Je n’ai jamais vu la série des années 70 (dont le générique sacrément gratiné est à découvrir sur Youtube) mais dans la série « Shazam! », le héros s’appelle Captain Marvel. Mais dans Shazam, il garde le nom de Shazam, peut-être aussi car il avait été difficile d’avoir deux Captain Marvel au cinéma. Et le film joue d’ailleurs plutôt bien la carte de l’humour quant au nom que le héros doit avoir dans le film. Quoi qu’il en soit, au delà de mes découvertes amusantes, je dois avouer que l’ironie aurait été de voir deux Captain Marvel sortir à un mois d’intervalle au cinéma, et avec des histoires complètement différentes. Sauf que suite à un problème judiciaire, DC a décidé de laisser tomber le nom et de le donner à Marvel. Mais dans les années 40, ce super-héros état très populaires (sous le nom Captain Marvel) avant de devenir Shazam par la suite. Cette adaptation était cependant un vrai risque et le scénario n’est pas toujours aussi bon que la bande annonce pouvait le suggérer. Pourtant, l’idée est bonne et le film n’est pas raté mais disons que je m’attendais peut-être à quelque chose de différent. Fort heureusement pour Shazam, il y a Zachary Levi et ce dernier semble s’éclater dans le costume de ce héros farfelu (ce qui pour le coup est une bonne chose). Mais derrière ce film de super-héros décomplexé aux blagues irrévérencieuses se cache par moment un film qui jongle entre kitch et modernisme, sans trop savoir où se poser.

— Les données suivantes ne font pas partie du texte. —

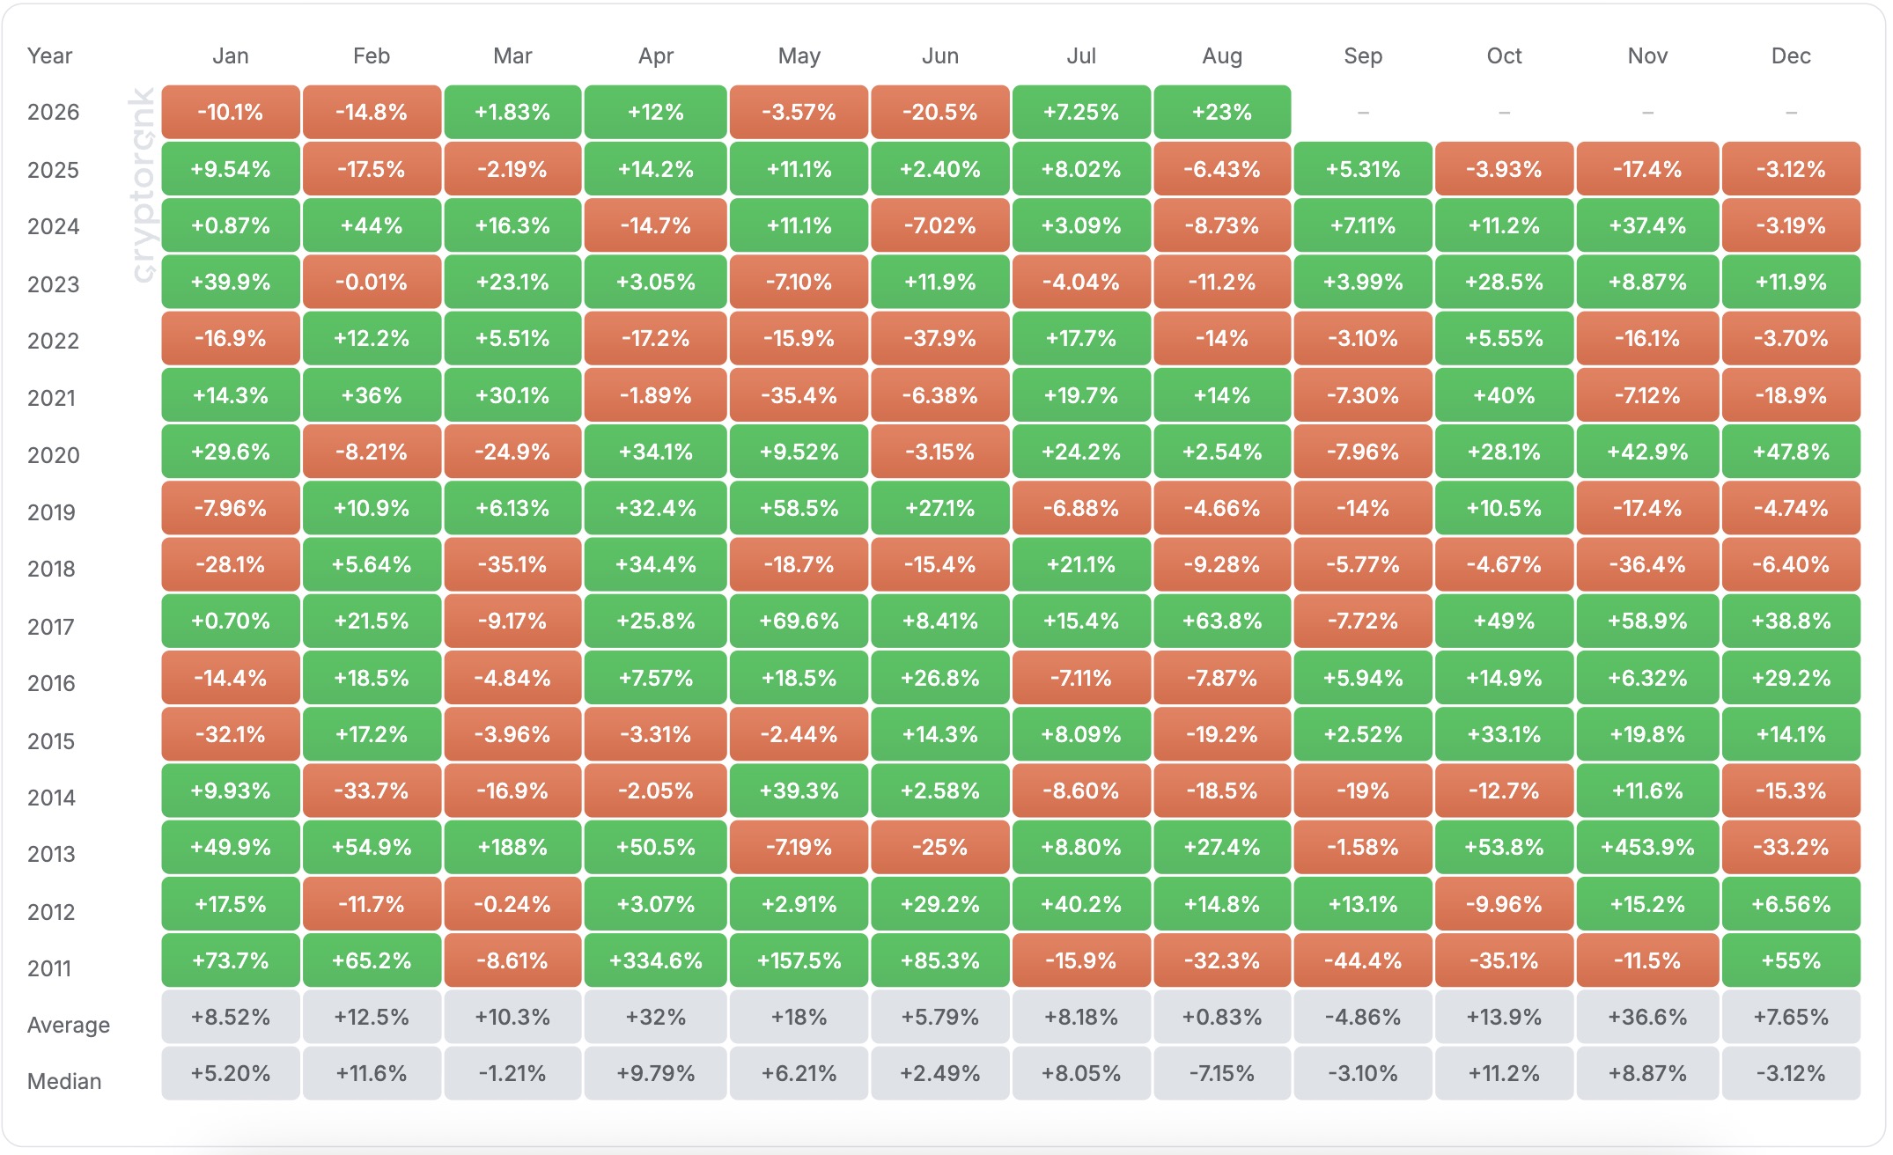1893x1155 pixels.
Task: Click the Median row label
Action: tap(64, 1081)
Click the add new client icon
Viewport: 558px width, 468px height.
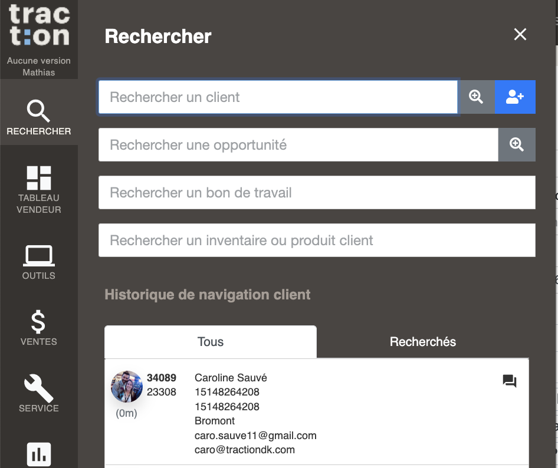pos(515,97)
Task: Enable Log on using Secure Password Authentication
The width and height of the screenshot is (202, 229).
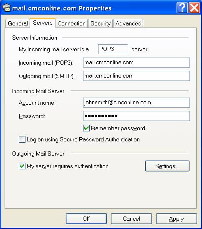Action: click(x=22, y=139)
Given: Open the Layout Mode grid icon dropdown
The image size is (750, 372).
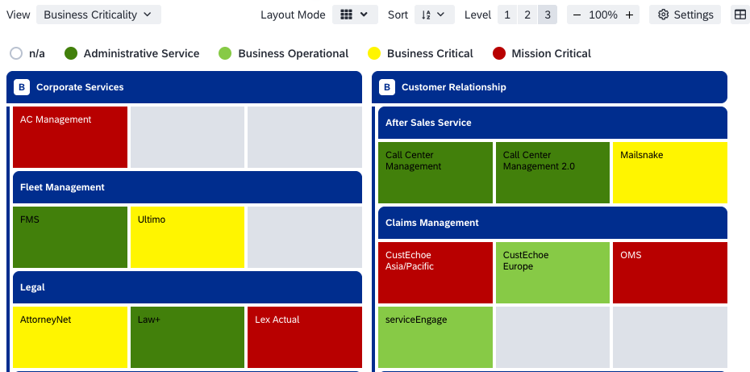Looking at the screenshot, I should (x=355, y=15).
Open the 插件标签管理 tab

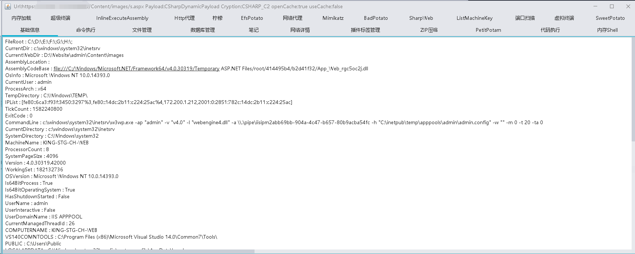pos(365,30)
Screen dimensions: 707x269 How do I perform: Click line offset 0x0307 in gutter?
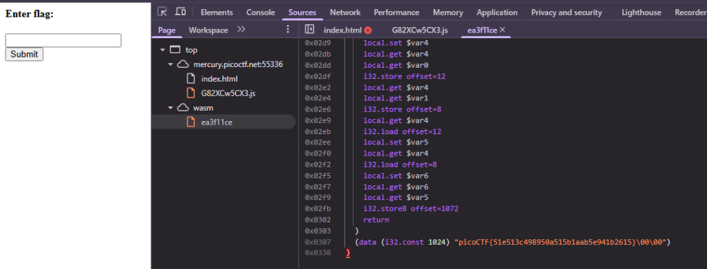pos(318,242)
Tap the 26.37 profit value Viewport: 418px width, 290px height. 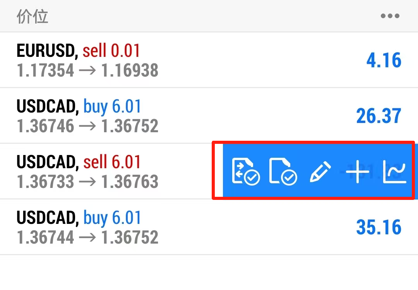(379, 116)
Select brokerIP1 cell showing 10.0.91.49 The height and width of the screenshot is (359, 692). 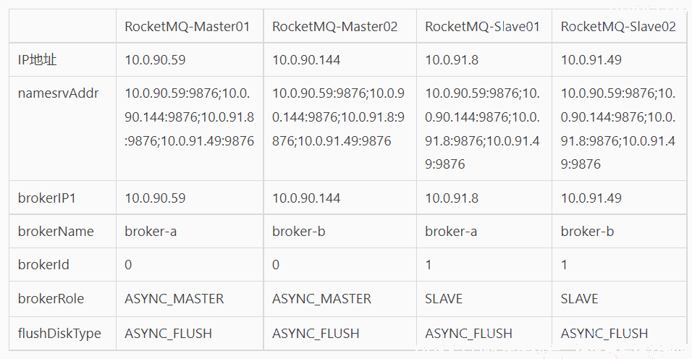pyautogui.click(x=591, y=198)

On a tous un super-héros qui sommeille au fond de soi… il faut juste un peu de magie pour le réveiller. Pour Billy Batson, gamin débrouillard de 14 ans placé dans une famille d'accueil, il suffit de crier "Shazam !" pour se transformer en super-héros.

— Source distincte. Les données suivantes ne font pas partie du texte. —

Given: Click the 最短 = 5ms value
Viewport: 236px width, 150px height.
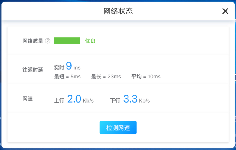Looking at the screenshot, I should pos(67,77).
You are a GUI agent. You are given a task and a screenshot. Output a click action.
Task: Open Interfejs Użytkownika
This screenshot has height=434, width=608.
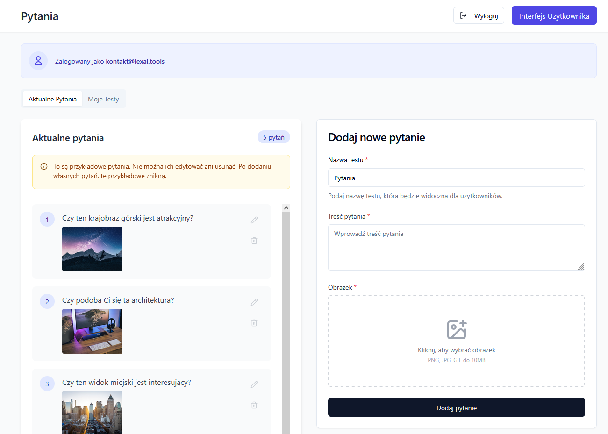tap(554, 16)
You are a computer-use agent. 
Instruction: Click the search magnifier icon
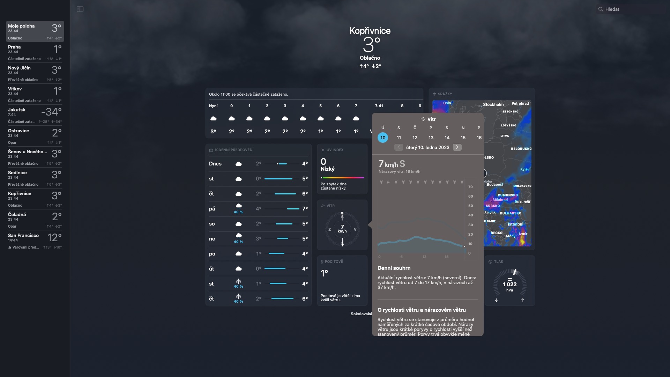tap(601, 9)
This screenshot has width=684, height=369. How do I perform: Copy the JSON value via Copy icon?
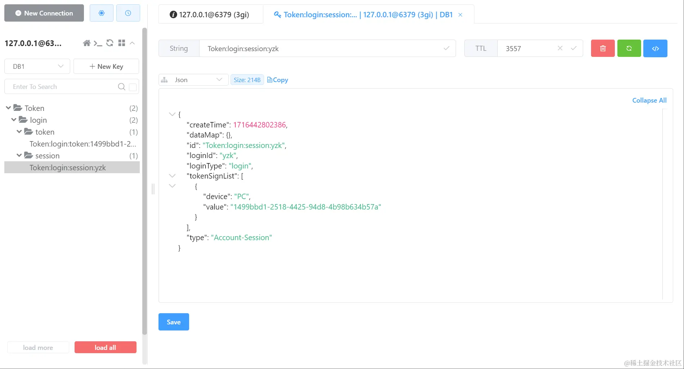277,80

Ado dans un corps d'adulte sculpté à la perfection, Shazam s'éclate avec ses tout nouveaux superpouvoirs. Est-il capable de voler ? De voir à travers n'importe quel type de matière ? De faire jaillir la foudre de ses mains ? Et de sauter son examen de sciences sociales ? Shazam repousse les limites de ses facultés avec l'insouciance d'un enfant. Mais il lui faudra maîtriser rapidement ses pouvoirs pour combattre les forces des ténèbres du Dr Thaddeus Sivana…

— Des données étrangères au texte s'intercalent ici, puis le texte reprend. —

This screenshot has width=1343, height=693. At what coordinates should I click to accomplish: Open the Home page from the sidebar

Le monde cruel d’équilibre donne par moment l’impression que Shazam ne sait pas où est-ce qu’il veut réellement aller. Le film veut aborder des sujets universels comme le fait de maîtriser seul son destin, d’avoir un super-héros qui sommeil au fond de soi, etc. Mais la magie du film (qui reste le sujet de départ) manque par moment et éveille donc difficilement le spectateur face à ce monde que l’on nous dépeint. Shazam mélange donc tout et rien, comme un pot-pourri de bonnes idées qui ne sont pas toutes développées à leur meilleur potentiel. C’est sympathique et cela a largement de quoi séduire des ados ou des adultes encore un peu enfant dans leur tête, mais je m’attendais tout de même à ce que Shazam fonctionne différemment. Peut-être que certains passages légèrement longs ne prennent pas la place de ce qui importe réellement le plus. Il manque aussi un brin d’émotion (même si l’acceptation de sa famille d’accueil à la fin est un joli moment classique de pathos américain), alors que Shazam a plein d’occasions manquées pour le faire. Du coup, le casting soulève un film parfois un peu mineur, et de bonnes idées comiques.permettent de passer un bon moment sans se poser trop de questions. Mais la question est de savoir ce que DC compte faire de ce personnage dans les futurs films…

Note : 5/10. En bref, pas la bonne surprise espérée mais un film décomplexé qui a quelques bonnes idées et Zachary Levi s’en donne à coeur joie.